Re: [PATCH 35/43] KVM: x86: Move setting of sregs during vCPU RESET/INIT to common x86

From: Reiji Watanabe
Date: Fri May 21 2021 - 01:20:13 EST


On Tue, May 18, 2021 at 2:45 PM Sean Christopherson <seanjc@xxxxxxxxxx> wrote:
>
> On Mon, May 17, 2021, Reiji Watanabe wrote:
> > > --- a/arch/x86/kvm/svm/svm.c
> > > +++ b/arch/x86/kvm/svm/svm.c
> > > @@ -1204,12 +1204,6 @@ static void init_vmcb(struct kvm_vcpu *vcpu)
> > > init_sys_seg(&save->ldtr, SEG_TYPE_LDT);
> > > init_sys_seg(&save->tr, SEG_TYPE_BUSY_TSS16);
> > >
> > > - svm_set_cr0(vcpu, X86_CR0_NW | X86_CR0_CD | X86_CR0_ET);
> > > - svm_set_cr4(vcpu, 0);
> > > - svm_set_efer(vcpu, 0);
> > > - kvm_set_rflags(vcpu, X86_EFLAGS_FIXED);
> > > - vcpu->arch.regs[VCPU_REGS_RIP] = 0x0000fff0;
> >
> > Reviewed-by: Reiji Watanabe <reijiw@xxxxxxxxxx>
> >
> > Those your vCPU RESET/INIT changes look great.
> >
> > I think the change in init_vmcb() basically assumes that the
> > function is called from kvm_vcpu_reset(via svm_vcpu_reset()).
> > Although shutdown_interception() directly calls init_mcb(),
> > I would think the change doesn't matter for the shutdown
> > interception case.
> >
> > IMHO it would be a bit misleading that a function named 'init_vmcb',
> > which is called from other than kvm_vcpu_reset (svm_vcpu_reset()),
> > only partially resets the vmcb (probably just to me though).
>
> It's not just you, that code is funky. If I could go back in time, I would lobby
> to not automatically init the VMCB and instead put the vCPU into
> KVM_MP_STATE_UNINITIALIZED and force userspace to explicitly INIT or RESET the
> vCPU. Even better would be to add KVM_MP_STATE_SHUTDOWN, since technically NMI
> can break shutdown (and SMI on Intel CPUs).

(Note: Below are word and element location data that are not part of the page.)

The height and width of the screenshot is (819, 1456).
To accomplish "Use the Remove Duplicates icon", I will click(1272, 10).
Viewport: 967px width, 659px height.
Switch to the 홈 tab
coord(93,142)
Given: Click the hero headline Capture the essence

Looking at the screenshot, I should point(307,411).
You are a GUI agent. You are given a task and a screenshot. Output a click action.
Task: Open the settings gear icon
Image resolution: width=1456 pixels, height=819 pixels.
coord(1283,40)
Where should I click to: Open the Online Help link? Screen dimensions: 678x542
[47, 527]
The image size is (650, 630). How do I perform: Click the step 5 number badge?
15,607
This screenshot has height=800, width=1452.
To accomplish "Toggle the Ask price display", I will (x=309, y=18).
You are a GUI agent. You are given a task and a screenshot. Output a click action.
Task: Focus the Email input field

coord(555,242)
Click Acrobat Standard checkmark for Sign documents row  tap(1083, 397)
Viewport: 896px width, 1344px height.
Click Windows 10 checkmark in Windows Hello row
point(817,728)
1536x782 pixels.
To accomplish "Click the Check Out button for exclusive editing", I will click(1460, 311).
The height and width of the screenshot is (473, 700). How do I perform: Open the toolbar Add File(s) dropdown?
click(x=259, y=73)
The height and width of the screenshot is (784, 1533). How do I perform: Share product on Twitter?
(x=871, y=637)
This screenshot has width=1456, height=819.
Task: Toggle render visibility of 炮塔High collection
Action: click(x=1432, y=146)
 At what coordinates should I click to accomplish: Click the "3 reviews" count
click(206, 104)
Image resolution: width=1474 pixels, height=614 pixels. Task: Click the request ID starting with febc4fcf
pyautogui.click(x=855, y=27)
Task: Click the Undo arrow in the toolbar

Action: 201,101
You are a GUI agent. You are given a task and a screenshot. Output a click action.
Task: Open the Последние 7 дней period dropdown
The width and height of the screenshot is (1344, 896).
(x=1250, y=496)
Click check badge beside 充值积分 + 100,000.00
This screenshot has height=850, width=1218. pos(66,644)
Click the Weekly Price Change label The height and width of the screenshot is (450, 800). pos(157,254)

I see. Adding KVM_MP_STATE_SHUTDOWN sounds right to me
given the real CPU's behavior.

> Anyways, that ship has sailed, but we might be able to get away with replacing
> init_vmcb() with kvm_vcpu_reset(vcpu, true), i.e. effecting a full INIT. That
> would ensure the VMCB is consistent with KVM's software model, which I'm guessing
> is not true with the direct init_vmcb() call. It would also have some connection
> to reality since there exist bare metal platforms that automatically INIT the CPU
> if it hits shutdown (maybe only for the BSP?).

Yes, calling kvm_vcpu_reset(vcpu, true) sounds better than
the direct init_vmcb() call.


> Side topic, the NMI thing got me looking through init_vmcb() to see how it
> handles the IDT and GDT, and surprise, surprise, it fails to zero IDTR.base and
> GDTR.base. I'll add a patch to fix that, and maybe try to consolidate the VMX
> and SVM segmentation logic.

That's surprising...
It seems init_vmcb() was used only for RESET when the function was
originally introduced and the entire vmcb was zero-cleared before
init_vmcb() was called. So, I would suspect init_vmcb() was originally
implemented assuming that all the vmcb fields were zero.

https://git.kernel.org/pub/scm/linux/kernel/git/torvalds/linux.git/commit/?id=6aa8b732ca01c3d7a54e93f4d701b8aabbe60fb7

Thanks,
Reiji